Bloor's fledgling firm soon established a reputation for solid-if-unspectacular engineering. But things were far from easy: As well as facing cynicism from motorcyclists who had seen previous so-called British "world-beaters" fail, Triumph faced resistance from loyalists who thought the new bikes too "Japanese." Some cynics even claimed Triumph had links with Kawasaki. Sales in Germany and Spain, the first export markets, were disappointing. And the modular format made Triumph's Daytona sportbikes uncompetitive against purpose-built rivals, especially when Honda's CBR900RR arrived in '92.

Even so, production rose steadily from 2414 units in '91, passing the 10,000 mark three years later. An important advance came in '95 with the start of exports to America and the launch of the Thunderbird 900 triple-the firm's first classically styled model. Bloor had been cautious about exploiting Triumph's heritage, preferring to establish a reputation for high-quality engineering and to shed the previous, Meriden-built models' reputation for unreliability. But the T-bird confirmed the worldwide nostalgia for All Things Triumph, and its success paved the way for other retro models including the Bonneville twin of 2001. (Ironically, Triumph's classic models are now produced at the firm's factory in Thailand.)
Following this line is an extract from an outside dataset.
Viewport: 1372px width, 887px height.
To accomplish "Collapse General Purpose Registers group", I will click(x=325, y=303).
Another key year was '97, when Triumph broke away from the modular format with the launch of the aluminum-framed Daytona sportbike and a stripped-down Speed Triple derivative. The 955cc Daytona (its Meriden-style T595 code name, misleading to many, was soon dropped) was a sleek, rapid sports machine that sold in large numbers both in Britain and abroad, despite still not quite matching the pace of a CBR. The revamped T509 Speed Triple featured a pair of "bug-eye" headlights that gave it an instantly recognizable image, and led the trend toward high-performance naked bikes.

The success of both models, and later the Bonneville, confirmed that Triumph did best when it stuck to two- and three-cylinder bikes with a distinctive character, rather than trying to compete head-on with the Japanese. By '01 annual production had reached 29,000 units, boosted by the Bonnie's instant success. But the following March saw what could have been a cruel blow when much of the factory was destroyed by one of Britain's largest-ever industrial fires. Production was halted for five months, costing more than 20,000 bikes and many millions in sales.
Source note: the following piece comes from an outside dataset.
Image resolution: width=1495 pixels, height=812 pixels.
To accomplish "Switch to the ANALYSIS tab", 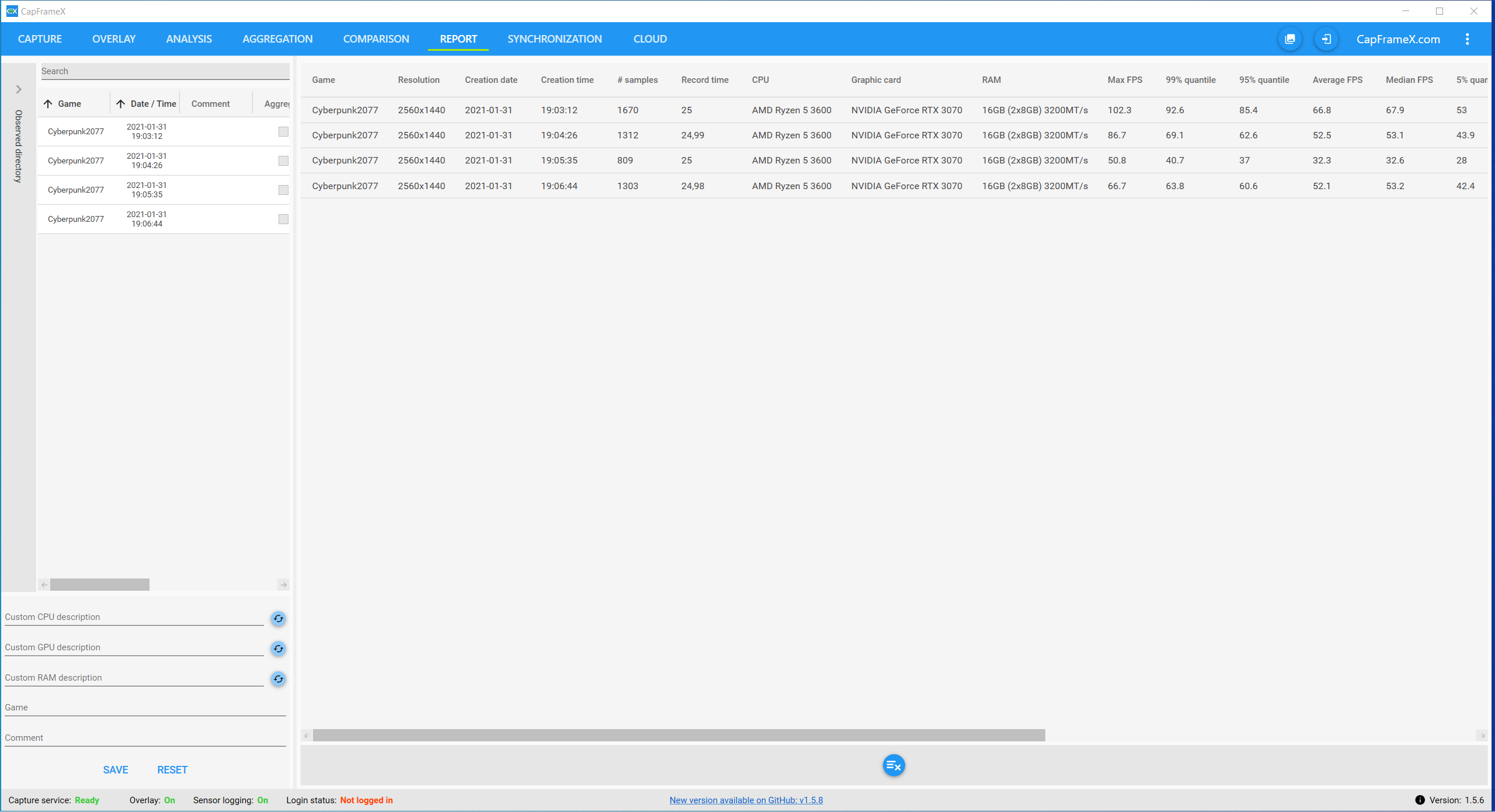I will pos(189,39).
But at least nobody was hurt, and the fire did have some positive aspects. R&D wasn't affected, and the insurance payout helped Triumph move more quickly than had been planned into a new building on an adjoining site. Larger than the old factory and equipped with more modern tooling, it helped increase both production quality and quantity.
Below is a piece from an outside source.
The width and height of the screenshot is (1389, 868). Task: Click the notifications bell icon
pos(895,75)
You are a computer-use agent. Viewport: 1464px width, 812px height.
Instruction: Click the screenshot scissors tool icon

After that blip sales continued to grow, helped by an increasingly broad range that by '06 included models ranging from the hugely successful Daytona 675 triple to the unique Rocket III with its gigantic, 2294cc longitudinal three-cylinder engine. In '08 production reached almost 54,000 units, surpassing the 46,700 total that was the highest ever achieved by Meriden in the good old days of the '60s. And although production has since slipped back slightly, Triumph's market share has grown significantly in the last few years, and the company is now profitable and contributing to Bloor's healthy bank balance.

It's a remarkable achievement that vindicates the effort of a man who is now old enough for a pension but continues to work long hours-and shows no sign of being ready to hand over the company reins. At Mallory I kept an eye out for a wiry, dark-haired man in disguise, but if Bloor was there I didn't spot him. Although it was a Saturday he was probably down the road at the factory, plotting the next chapter of the Triumph story.